The 2020 rookie running back class is one of the best in years and sticking out in the sea of prospects is difficult. Darrynton Evans managed to do so in a myriad of ways, starting with an impressive resume of college production. Evans arrived at Appalachian State as a third-string running back, but no depth chart would prevent him from making an impact. He was the leading kick returner for the Mountaineers, returning 25 balls for 563 yards and one score. He continued to fill this role until he left, scoring three times in as many years. Evans didn’t play in his sophomore season due to injury, but was thrust into a starting role in 2018 when the Mountaineers’ No. 1 back went down. After being given the reigns to the backfield, he never looked back.
Appalachian State faces the lower levels of Division I schools. Still, Evans proved that he was in a class above his competition with 2,667 rushing yards in his final two collegiate seasons. He posted a 31.5-percent (72nd-percentile among qualified running backs) College Dominator Rating with 5.8 (64th-percentile) yards per carry. Evans showed above-average efficiency combined with elite production relative to his team’s output.
The last box to check is receiving ability, and his check is written by a pen running low on ink. Evans accounted for 7.6-percent of his offense’s targets, which is marginally above the mean, but he did so at a school that other programs pay to beat up. His competition for touches was never impressive. He did, however, turn his 28 junior year targets into five touchdowns. Scouts have noted that he’s not a special route runner and his target share backs that up. The five scores are seemingly a product of his phenomenal athletic profile.
Check out Darrynton Evans on PlayerProfiler’s Updated Rookie Rankings:
Evans shares a similar profile to another undersized, athletic back, Darrell Henderson. The Rams backup may have come from a more highly-regarded school, but Evans tops him in athleticism. His 4.41 40-yard Dash is in the 96th-percentile, and even adjusted for size–Evans is a svelte 5-10 and 203 pounds–his 107.3 Speed Score ranks in the 86th-percentile. Most impressive might be his 125.4 Burst Score, inside the top 20-percent of players in the database.
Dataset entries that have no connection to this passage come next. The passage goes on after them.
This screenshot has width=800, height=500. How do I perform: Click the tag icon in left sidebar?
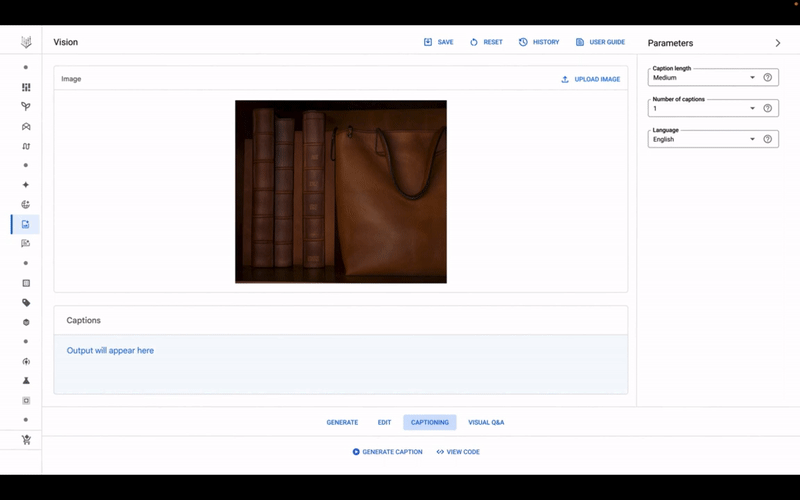(x=26, y=302)
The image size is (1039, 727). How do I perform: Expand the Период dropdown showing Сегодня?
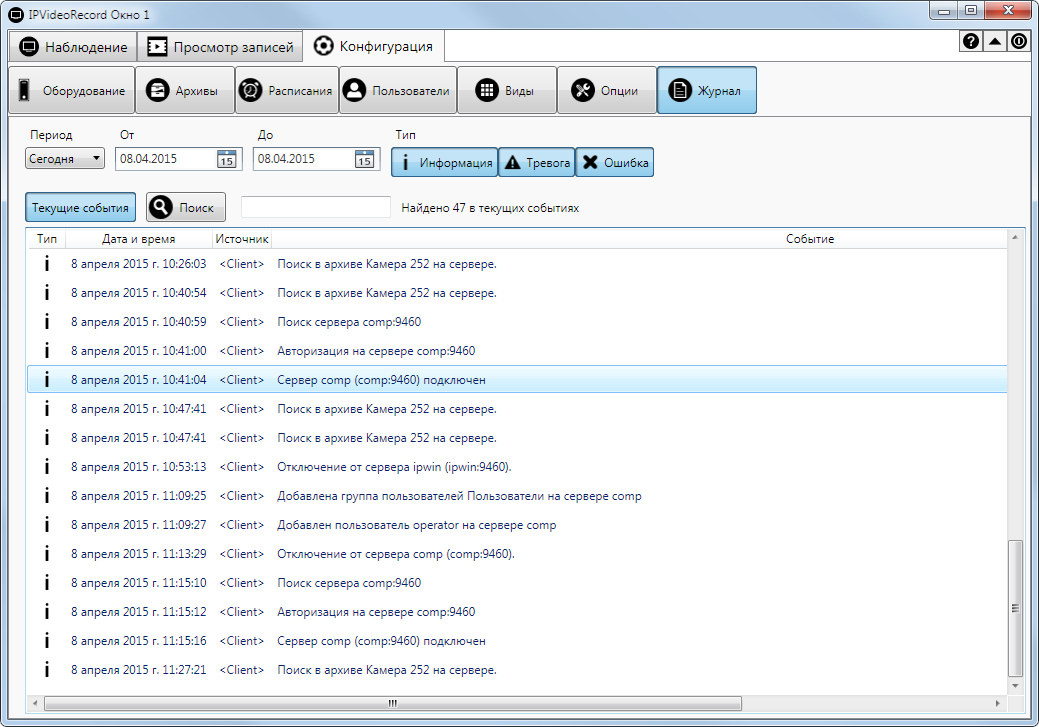coord(65,159)
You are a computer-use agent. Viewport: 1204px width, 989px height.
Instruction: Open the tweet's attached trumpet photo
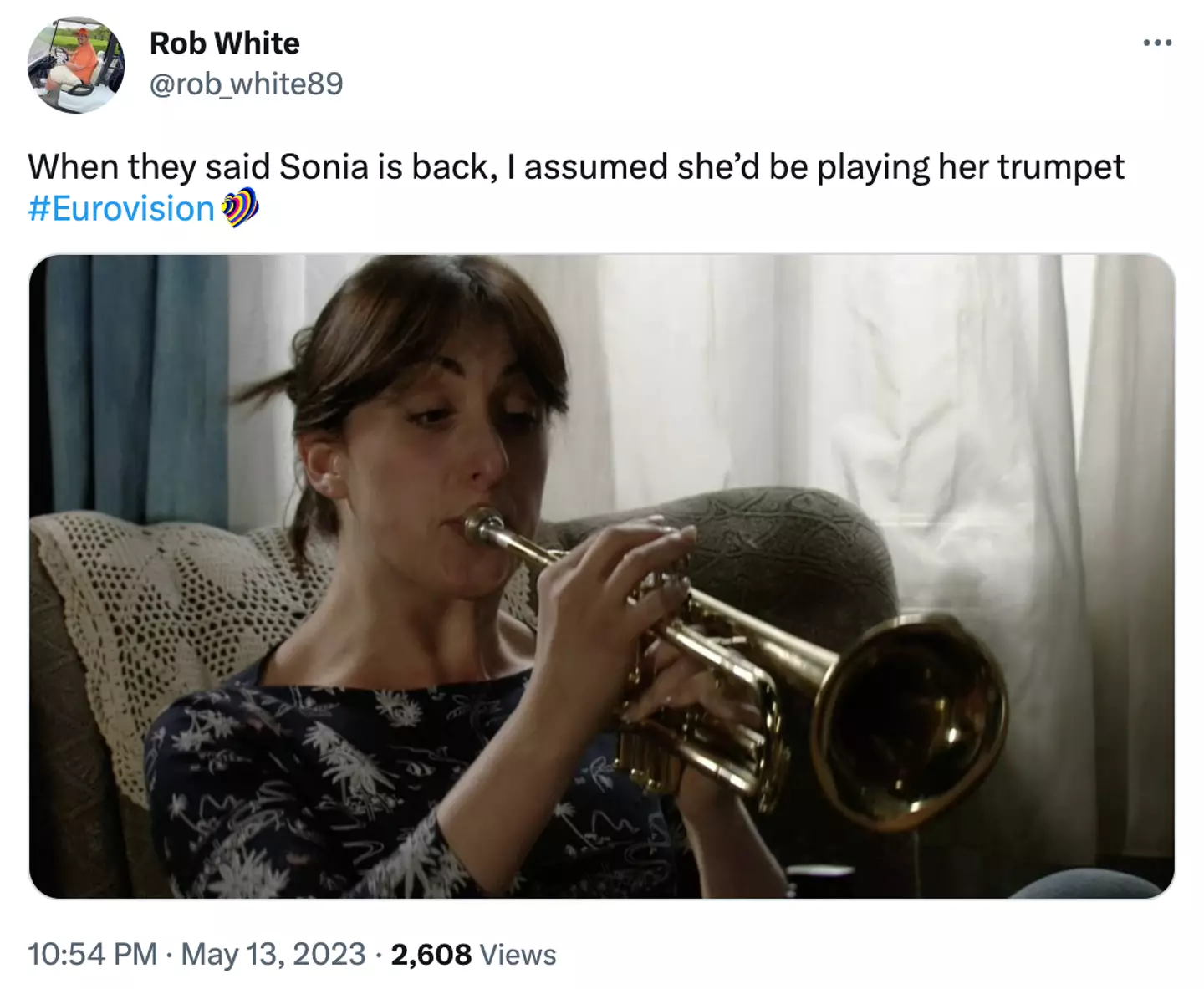pyautogui.click(x=602, y=577)
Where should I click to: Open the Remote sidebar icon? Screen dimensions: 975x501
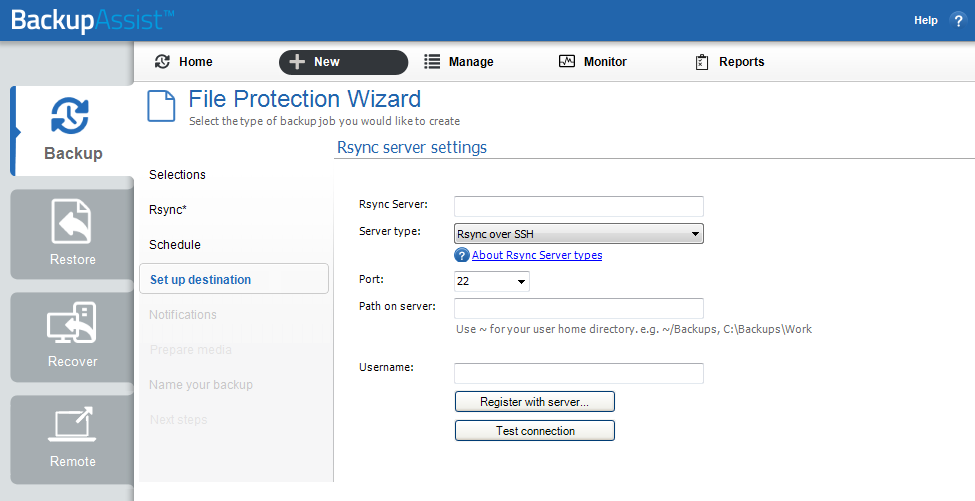pos(72,424)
Evans’ college numbers weren’t mind-blowing, but they were more than enough to push him into the conversation for best small-school back when paired with his athletic prowess. His kick return usage helps mask the dynamism he failed to show in the receiving game. It can also net him a role with his future team beyond one as a backup rusher. This would greatly improve his odds of sticking around until the circumstances arrive that net him a shot at starting.
If he can make strides in the receiving game, Evans has a real chance at being an all-around back for an NFL team and ascending to fantasy relevancy. If he doesn’t, it will be hard for an undersized carry-first back to make waves as a fantasy player. Evans’ draft slot will reveal a lot about how teams view his ability to become a three-down back.